I really did not want to get out of bed this am. Do I ever? I am still not an am person and never will be. I dragged myself out of bed because I figured it would put me in a different mood today. I have noticed that I am in a better mood when I get up and work out. I am sure endorphins have something to do with it, but it also stems from the fact that if I miss a workout, I then beat myself up about it for the rest of the day which puts me in a bad mood. So I dragged myself out of bed and did my full hour workout and had a great day. I am tired from getting up this am, of course, but it was well worth it. I will make a point of doing it again tomorrow.
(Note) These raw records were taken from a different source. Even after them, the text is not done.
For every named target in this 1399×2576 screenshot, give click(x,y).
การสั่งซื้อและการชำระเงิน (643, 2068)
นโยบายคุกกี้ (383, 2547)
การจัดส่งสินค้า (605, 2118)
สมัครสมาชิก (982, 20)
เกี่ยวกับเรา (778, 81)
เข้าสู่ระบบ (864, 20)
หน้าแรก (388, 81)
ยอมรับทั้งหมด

I am trying to get back to the habits I had in March when I was working out all of the time and felt the best. One of the habits I had was to list a few things each day for which I am thankful. (Came from the Happiness Project, I think it was called. It is supposed to make me more thankful and positive. It actually works.) What am I thankful for today? 1. Having a wonderful fulfilling marriage. I am so lucky. 2. Alarm clocks to get me out of bed at 4:45a. 3. Itch cream. My finger still itches like crazy. It was making me insane at the gym this am. I put more on when I got home. It was a bit better. Hopefully my finger will be completely better tomorrow. I am tired of a swollen finger. It is not just the swelling. I am tired of the itching.
It rained today and it was my favorite kind of rain. It was a short 20 minute downpour during a major thunderstorm. The sky got dark; there was a ton of thunder and lightning. I loved every minute of it. I love the spring and summer.
I managed to avoid weighing myself today. I am so tempted to see if I am back down again after gaining 3.5 pounds in three days. I refuse. I did catch my reflection in the mirror at the gym when I was leaving today. It was just a glimpse, but my thighs do not look as fat as I thought. It surprised me.